Clubeonline – E sobre a segunda temporada?
Rog – Por causa da pandemia, acredito que atrasou a assinatura [da segunda temporada]. Já houve encontros sobre a segunda temporada, mas ainda sem a confirmação. Quando a Zola entregou o projeto para a Netflix, tinha um esboço de segunda e terceira temporadas. Esses esboços já foram reescritos a partir da experiência da primeira temporada. Quando a série foi lançada, ficou evidente que era preciso alterar algumas coisas para a segunda. Porque algumas coisas fizeram muito sucesso.

Clubeonline – Depois dessa experiência, vai investir mais na área de ficção?

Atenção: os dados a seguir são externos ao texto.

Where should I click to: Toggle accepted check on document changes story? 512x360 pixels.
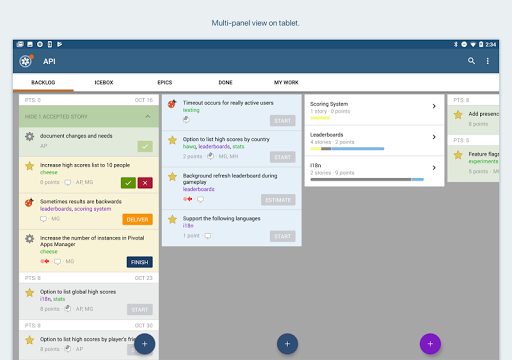tap(145, 146)
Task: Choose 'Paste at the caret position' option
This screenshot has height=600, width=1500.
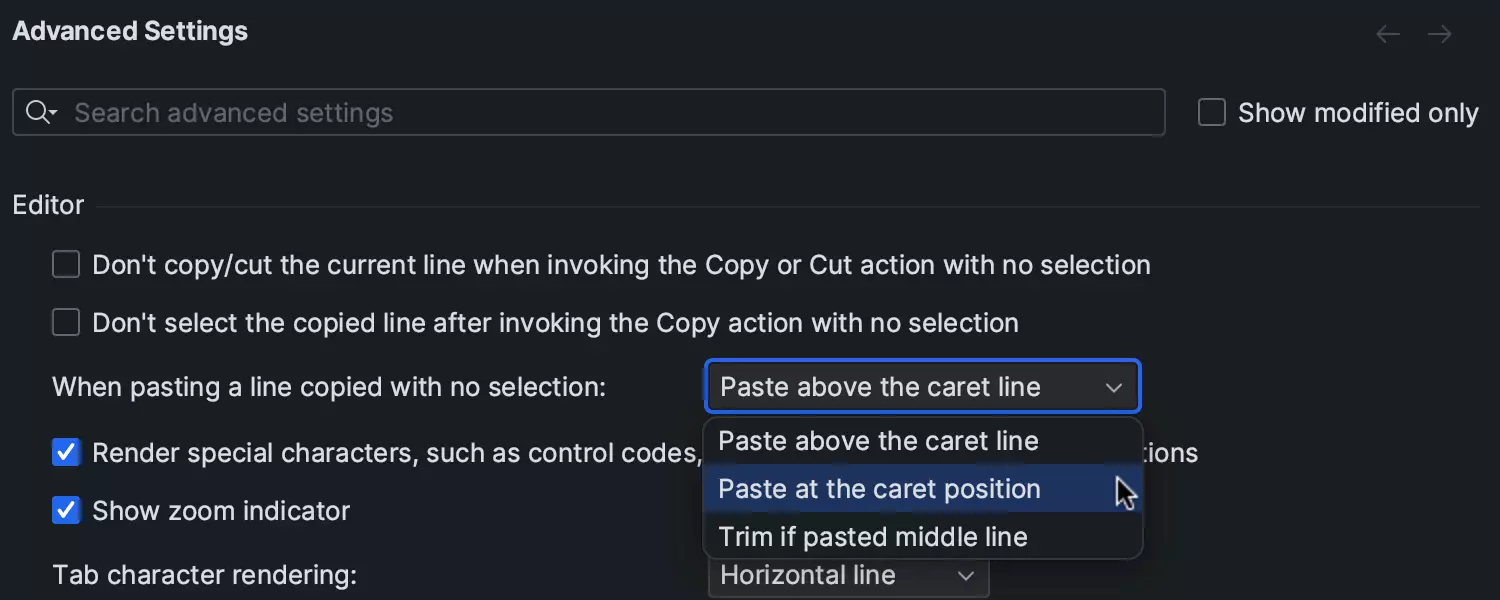Action: tap(879, 489)
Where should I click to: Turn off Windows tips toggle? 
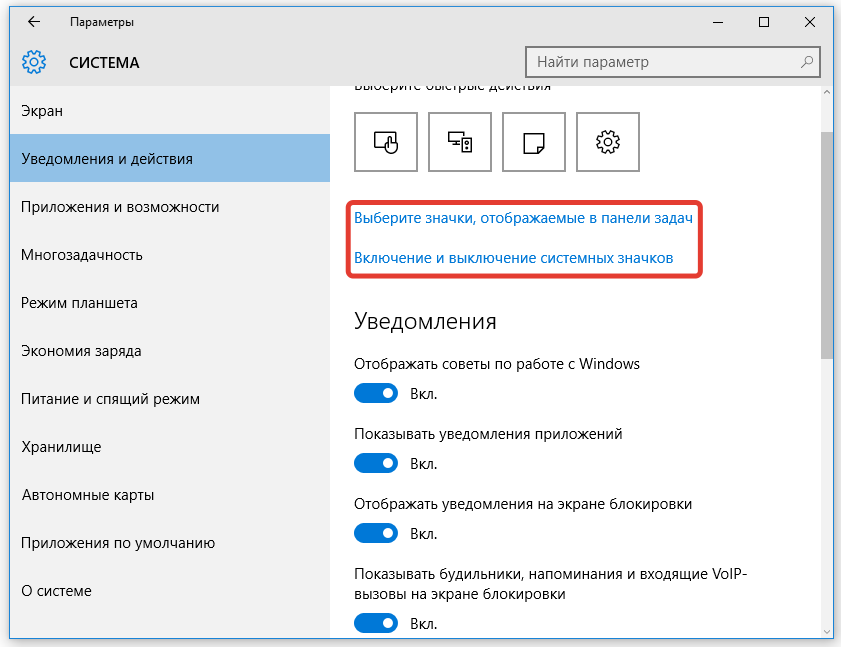(x=376, y=394)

RogTrabalhar mais ficção está em foco, mas é importante fazer muita publicidade para estar melhor para a ficção. Achei que uma coisa ajudou demais a outra. A ficção me ajudou muito a trabalhar com atores, algo que eu não tinha tanto na publicidade. Já a velocidade de filmar e meu lado nerd de estudar a publicidade eu levei para a série. Isso foi muito bom. Eu não teria conseguido filmar tanta coisa, se eu não tivesse a preparação da publicidade. Por exemplo, eles não costumavam trabalhar com photo board. E eu fiz photo board de todas as minhas cenas. Meses antes de começar a filmar, eu estava fazendo. Fiz referências de como ia filmar cada cena. Mas pelo terceiro dia eu abandonei os photo boards. Comecei a adaptar todos os que tinha. Fazia isso na véspera. A coisa caminhava de forma tão orgânica e rápida que era melhor eu não me ater ao tamanho dos meus quadros. Os atores estavam me entregando tanta coisa que eu conseguia garantir bem as atuações. Eu recorria à memória dos photo boards e fazia um plano foda de contraluz, um plano foda de estética. Quando comecei, eu queria fazer o bonito. Depois entendi que precisava garantir primeiro o forte e depois fazer o bonito. Acredito que, ao longo da série, fui pegando o jeito. Garantia primeiro o visceral, garantia o dos atores, e depois achava junto o bonito. Cada vez que vejo um plano bonito na série – e eles são muitos – eu falo ‘que bom que insisti nesse; que bom que coloquei a câmera aqui’. Acho que é preciso continuar com as duas coisas. Tem de dominar a publicidade e fazer, pelo menos, um projeto de ficção por ano. Mas um bem bom. Acho isso a soma certa. Espero que feche a segunda temporada e eu tenha essa ficção no ano que vem [a entrevista foi dada na véspera da confirmação pela Netflix da nova temporada da série]. E tem também os projetos autorais. Durante a pandemia, fiz dois: um de dança – que eu sempre quis fazer – e um de relacionamentos.